We zijn inmiddels 12 trainingen onderweg; 12 van de 18. En stiekem is het erin geslopen. De kracht in je benen. De grotere inhoud van je longen. Het algemene uithoudingsvermogen in je lichaam. De wil om te gaan tussen de oren. Het mag ook wel natuurlijk, de 12 trainingen zijn uiteraard niet voor niks geweest.
En toch is het is anders als voorgaande jaren. Toen kon ik volgen, de trainer achterna fietsen, het kopwerk aan anderen overlaten. Wel hard trainen, maar meer op mijn eigen tempo.

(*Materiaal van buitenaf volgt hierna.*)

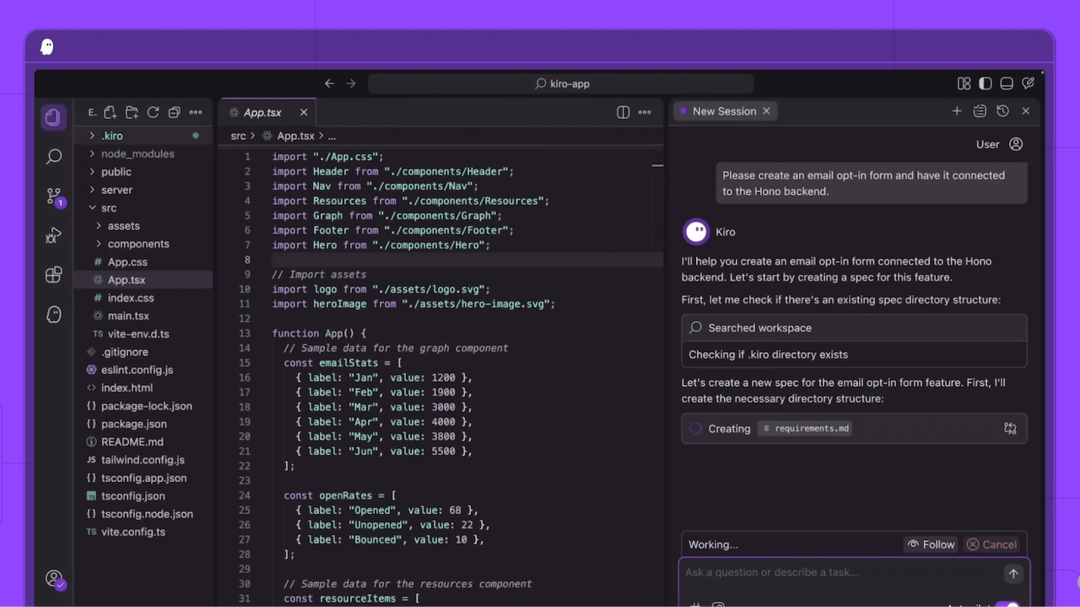
Task: Open Source Control view with badge
Action: click(54, 197)
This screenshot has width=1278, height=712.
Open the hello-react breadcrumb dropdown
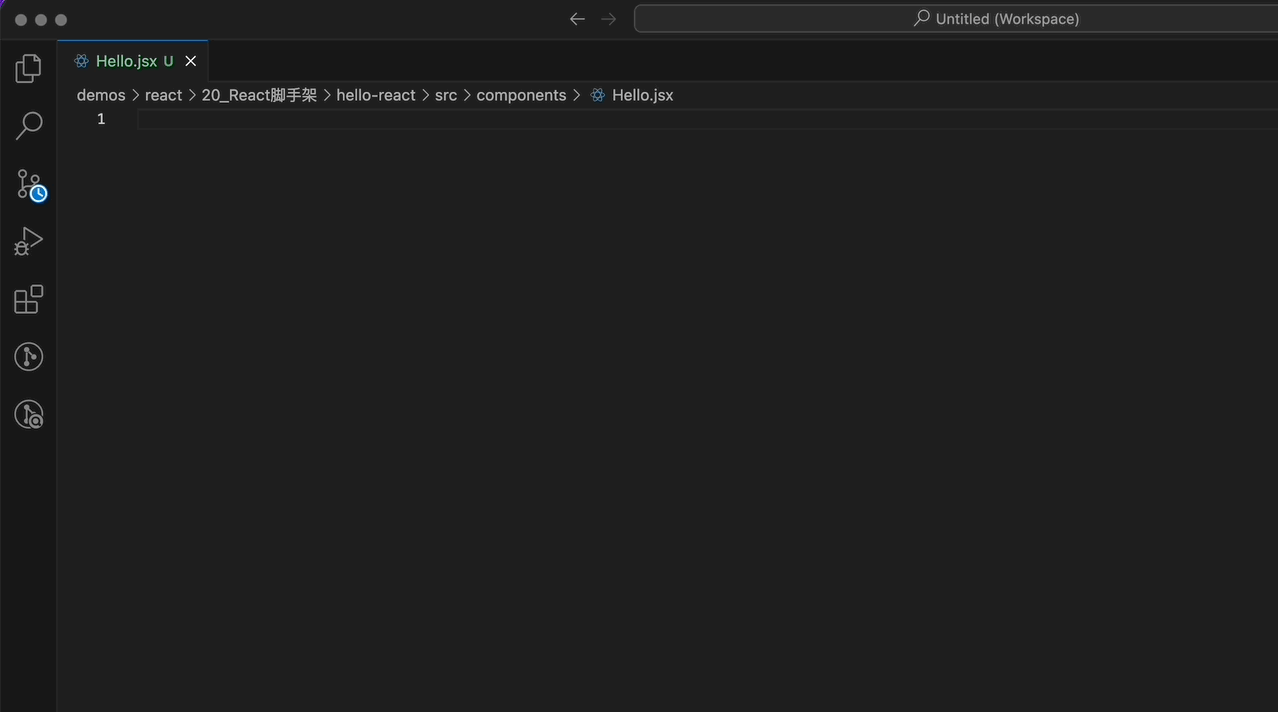(375, 94)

Dit jaar is de inspanning voor mij groter dan voorheen. In eerste instantie fysiek. Ik verricht zelf meer kopwerk, leidt letterlijk de groep over de door mij bedachte route. Maar vooral ook psychisch kosten de trainingen meer energie. Niet alleen moet ik de kop erbij houden om te bedenken waar we ook al weer hen moeten, ook moet ik erop letten dat de mederenners er niet ‘doorheen’ zakken en achterop raken. Met uitzondering van de individuele trainingsonderdelen geldt namelijk altijd; “samen uit, samen thuis” en “we zijn zo snel als de langzaamste”. De groep is gelukkig goed op elkaar ingespeeld en erg sociaal; we letten goed op elkaar.
Hoewel de trainingen me fysiek uitputten leef ik er iedere week naartoe. Het geeft me namelijk vooral psychisch veel positieve energie. En dat is wat ik op dit moment goed kan gebruiken. Heerlijk!